The "deep learning" toolbox is convenient for this exercise, so install the latest version if you haven't. Information about how to do so is here. You'll need some of the toolboxes, so you might as well install all of them.

(If your machine doesn't seem to be up to this, there are lots of labs fround campus that have Matlab installed -- ask and we'll find a convenient option for you.)

Background

Set up a .m file that starts like this, creating a simple XOR classification problem:

NN=10000;
X=2*rand(NN,2)-1;
Class=xor(X(:,1)>0,X(:,2)>0);
X1=X(Class,:); X2=X(~Class,:);
plot(X1(:,1),X1(:,2),'ro',X2(:,1),X2(:,2),'bx')
xlabel('Dimension1'); ylabel('Dimension2');
title('Random XOR data');
legend('True','False', 'Location','NorthEastOutside')

Your first assignment is to apply linear discriminant analysis to this simple problem. You can do it directly, using these three lines of code:

w = inv(cov(X1)+cov(X2))*(mean(X1)-mean(X2))';
wX1 = X1*w;
wX2 = X2*w;

Try it, and estimate how well it works.

Optionally, try a quadratic classifier, using Matlab's fitcdiscr() function. Does that work?

Now let's try a multilayer "feedforward" perceptron, the earliest and simplest kind of "deep net". The code below will create, train, and test this approach. Try it.

net = feedforwardnet([2 20 20 20 1],'trainrp'); 
net = train(net,X',Class');
view(net);
Class1 = net(X');
Results = [abs(Class1)' Class];
histogram(abs(Results(:,1)-Results(:,2)));
xlabel('Hypothesis - Truth')
title('Feed Forward Net for XOR: Performance on Training Data')
xlim([0 1]);
sum(abs(Results(:,1)-Results(:,2))>0.5)
 

Since the training of such networks is an iterative process that starts with random weights (and in this case, learns from random data), the results can be different from trial to trial. So try this a few times. It should work fairly well, at least some of the time.

The learning process, and the particular training function we chose, separated the input into training and testing sections so as to avoid (or at least minimize) overtraining. But our last test calculated the distribution of classification errors on the training data -- so let's generate some new random data and try it:

NewX = 2*rand(NN,2)-1;
NewClass = xor(NewX(:,1)>0,NewX(:,2)>0);
NewX1=NewX(NewClass,:); NewX2=NewX(~NewClass,:);
%
NewClass1 = net(NewX');
NewResults = [abs(NewClass1)' NewClass];
histogram(abs(NewResults(:,1)-NewResults(:,2)));
xlim([0 1]);
xlabel('Hypothesis - Truth')
title('Feed Forward Net: Performance on XOR Test Data')
sum(abs(NewResults(:,1)-NewResults(:,2))>0.5)

Again, the results will vary from trial to trial, so repeat the whole training and testing process a few times. But usually, if the net worked well on the training data, it will probably work on the new test data.

Generalization?

The good thing about "deep nets" is that some version often performs well on difficult problems, given enough training data. A problem with them is that in most cases, we don't understand why they work or don't work, and therefore can't predict whether or not they'll work on inputs with somewhat different characterisics. These issues are often discussed under the headings of "explainability" and "generalization" (or less positively, "brittleness").

^^^^^^^^^^^^^^^^

STATED PROBLEM >>
Reproduce word for word the portion of the XOR exercise starting at "The learning process, and" and ending at "sum(abs(NewResults(:,1)-NewResults(:,2))>0.5)". The material that comes next has no connection to the XOR exercise.

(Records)
^^^^^^^^^^^^^^^^

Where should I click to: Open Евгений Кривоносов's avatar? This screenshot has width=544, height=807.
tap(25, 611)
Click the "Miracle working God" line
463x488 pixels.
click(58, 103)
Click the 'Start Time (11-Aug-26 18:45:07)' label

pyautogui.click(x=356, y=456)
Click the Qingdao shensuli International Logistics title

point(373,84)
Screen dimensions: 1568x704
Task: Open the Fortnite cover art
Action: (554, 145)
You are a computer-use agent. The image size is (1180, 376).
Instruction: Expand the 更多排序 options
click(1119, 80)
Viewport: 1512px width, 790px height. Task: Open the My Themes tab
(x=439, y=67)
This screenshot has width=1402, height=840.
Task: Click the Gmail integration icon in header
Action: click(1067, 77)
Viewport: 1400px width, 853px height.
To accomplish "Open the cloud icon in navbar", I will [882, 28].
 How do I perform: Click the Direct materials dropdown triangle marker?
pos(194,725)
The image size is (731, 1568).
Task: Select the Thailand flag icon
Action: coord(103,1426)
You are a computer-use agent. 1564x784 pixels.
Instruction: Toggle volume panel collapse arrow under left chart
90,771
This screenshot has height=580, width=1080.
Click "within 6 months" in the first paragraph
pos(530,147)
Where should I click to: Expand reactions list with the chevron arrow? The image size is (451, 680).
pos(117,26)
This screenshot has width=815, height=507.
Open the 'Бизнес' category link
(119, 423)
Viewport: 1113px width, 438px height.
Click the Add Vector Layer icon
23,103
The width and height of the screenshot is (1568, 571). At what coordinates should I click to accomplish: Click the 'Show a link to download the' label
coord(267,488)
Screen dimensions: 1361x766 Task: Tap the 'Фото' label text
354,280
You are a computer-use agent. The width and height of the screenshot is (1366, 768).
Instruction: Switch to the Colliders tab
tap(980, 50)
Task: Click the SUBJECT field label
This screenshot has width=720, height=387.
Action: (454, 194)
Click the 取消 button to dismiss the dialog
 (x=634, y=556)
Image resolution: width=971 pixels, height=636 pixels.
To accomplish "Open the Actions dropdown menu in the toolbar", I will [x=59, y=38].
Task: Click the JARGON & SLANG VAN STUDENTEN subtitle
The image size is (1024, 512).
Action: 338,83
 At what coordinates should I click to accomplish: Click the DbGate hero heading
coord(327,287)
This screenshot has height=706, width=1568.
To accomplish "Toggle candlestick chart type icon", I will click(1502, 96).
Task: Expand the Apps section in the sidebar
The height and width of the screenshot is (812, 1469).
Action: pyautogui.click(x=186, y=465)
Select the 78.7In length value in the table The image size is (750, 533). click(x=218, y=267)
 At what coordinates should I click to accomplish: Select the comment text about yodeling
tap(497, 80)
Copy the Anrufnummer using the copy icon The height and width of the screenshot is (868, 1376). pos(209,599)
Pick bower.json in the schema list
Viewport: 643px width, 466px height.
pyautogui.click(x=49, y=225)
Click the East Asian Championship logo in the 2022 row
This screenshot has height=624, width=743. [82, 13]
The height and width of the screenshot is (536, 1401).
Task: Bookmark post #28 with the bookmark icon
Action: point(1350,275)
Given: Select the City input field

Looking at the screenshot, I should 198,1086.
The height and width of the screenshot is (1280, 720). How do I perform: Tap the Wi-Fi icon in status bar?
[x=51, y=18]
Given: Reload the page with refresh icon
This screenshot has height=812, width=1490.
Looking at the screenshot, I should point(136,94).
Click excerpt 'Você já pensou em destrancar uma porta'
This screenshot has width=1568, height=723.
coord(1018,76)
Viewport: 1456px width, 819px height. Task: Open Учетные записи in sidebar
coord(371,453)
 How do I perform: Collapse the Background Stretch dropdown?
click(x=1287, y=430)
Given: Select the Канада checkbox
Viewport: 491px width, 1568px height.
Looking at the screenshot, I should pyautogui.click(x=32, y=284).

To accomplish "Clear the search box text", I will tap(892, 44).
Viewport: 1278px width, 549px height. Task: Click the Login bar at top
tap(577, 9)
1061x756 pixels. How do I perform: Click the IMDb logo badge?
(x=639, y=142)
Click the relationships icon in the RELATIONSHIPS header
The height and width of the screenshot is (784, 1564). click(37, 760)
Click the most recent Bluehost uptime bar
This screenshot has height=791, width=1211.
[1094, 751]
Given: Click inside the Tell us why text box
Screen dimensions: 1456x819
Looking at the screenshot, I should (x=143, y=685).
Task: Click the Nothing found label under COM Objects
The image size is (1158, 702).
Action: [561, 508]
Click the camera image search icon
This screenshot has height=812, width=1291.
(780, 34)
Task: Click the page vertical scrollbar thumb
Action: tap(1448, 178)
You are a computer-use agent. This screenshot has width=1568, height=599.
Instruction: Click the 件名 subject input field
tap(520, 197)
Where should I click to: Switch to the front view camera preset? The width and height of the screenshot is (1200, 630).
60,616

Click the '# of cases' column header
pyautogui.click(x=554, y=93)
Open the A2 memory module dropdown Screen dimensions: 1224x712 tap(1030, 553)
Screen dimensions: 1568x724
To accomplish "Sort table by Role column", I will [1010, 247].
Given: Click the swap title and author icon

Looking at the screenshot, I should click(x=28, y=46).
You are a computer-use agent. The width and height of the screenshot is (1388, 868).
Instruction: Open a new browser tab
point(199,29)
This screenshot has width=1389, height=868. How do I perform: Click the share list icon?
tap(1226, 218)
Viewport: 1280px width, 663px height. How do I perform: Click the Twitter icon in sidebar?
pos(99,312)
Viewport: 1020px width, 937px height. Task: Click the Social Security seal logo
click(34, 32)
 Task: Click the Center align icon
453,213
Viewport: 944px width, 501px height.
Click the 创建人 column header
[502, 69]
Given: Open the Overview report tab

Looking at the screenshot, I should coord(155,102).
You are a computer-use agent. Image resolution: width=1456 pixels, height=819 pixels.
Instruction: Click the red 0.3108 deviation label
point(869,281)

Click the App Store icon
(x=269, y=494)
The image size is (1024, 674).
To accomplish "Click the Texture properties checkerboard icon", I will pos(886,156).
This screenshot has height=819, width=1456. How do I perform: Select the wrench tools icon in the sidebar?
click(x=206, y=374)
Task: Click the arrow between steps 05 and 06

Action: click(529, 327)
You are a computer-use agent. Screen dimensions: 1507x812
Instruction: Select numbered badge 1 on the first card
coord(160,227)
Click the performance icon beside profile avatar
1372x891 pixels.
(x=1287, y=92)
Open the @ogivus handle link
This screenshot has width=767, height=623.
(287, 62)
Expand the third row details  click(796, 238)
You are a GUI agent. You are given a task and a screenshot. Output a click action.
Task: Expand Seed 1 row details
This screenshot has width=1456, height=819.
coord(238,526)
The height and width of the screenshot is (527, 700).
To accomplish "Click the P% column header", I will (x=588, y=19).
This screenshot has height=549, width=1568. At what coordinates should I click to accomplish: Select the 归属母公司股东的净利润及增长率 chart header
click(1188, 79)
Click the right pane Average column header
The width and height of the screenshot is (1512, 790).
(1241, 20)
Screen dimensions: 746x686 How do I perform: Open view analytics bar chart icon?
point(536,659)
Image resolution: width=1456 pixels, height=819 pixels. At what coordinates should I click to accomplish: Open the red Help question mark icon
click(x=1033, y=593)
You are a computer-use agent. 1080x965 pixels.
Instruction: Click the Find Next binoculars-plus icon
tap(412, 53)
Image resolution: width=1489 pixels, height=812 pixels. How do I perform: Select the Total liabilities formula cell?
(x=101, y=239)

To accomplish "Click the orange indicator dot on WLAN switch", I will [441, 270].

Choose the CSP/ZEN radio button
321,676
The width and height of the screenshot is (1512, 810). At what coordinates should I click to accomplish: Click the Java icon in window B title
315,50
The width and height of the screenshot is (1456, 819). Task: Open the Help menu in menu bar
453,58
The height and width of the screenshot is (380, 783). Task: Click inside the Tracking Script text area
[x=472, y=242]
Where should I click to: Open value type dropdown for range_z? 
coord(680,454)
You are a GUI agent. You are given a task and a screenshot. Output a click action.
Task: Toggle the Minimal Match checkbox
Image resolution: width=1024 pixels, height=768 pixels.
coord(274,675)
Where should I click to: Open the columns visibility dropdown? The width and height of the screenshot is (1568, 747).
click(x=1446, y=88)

^^^^^^^^^^^^^^^^

ANSWER >>
The learning process, and the particular training function we chose, separated the input into training and testing sections so as to avoid (or at least minimize) overtraining. But our last test calculated the distribution of classification errors on the training data -- so let's generate some new random data and try it:

NewX = 2*rand(NN,2)-1;
NewClass = xor(NewX(:,1)>0,NewX(:,2)>0);
NewX1=NewX(NewClass,:); NewX2=NewX(~NewClass,:);
%
NewClass1 = net(NewX');
NewResults = [abs(NewClass1)' NewClass];
histogram(abs(NewResults(:,1)-NewResults(:,2)));
xlim([0 1]);
xlabel('Hypothesis - Truth')
title('Feed Forward Net: Performance on XOR Test Data')
sum(abs(NewResults(:,1)-NewResults(:,2))>0.5)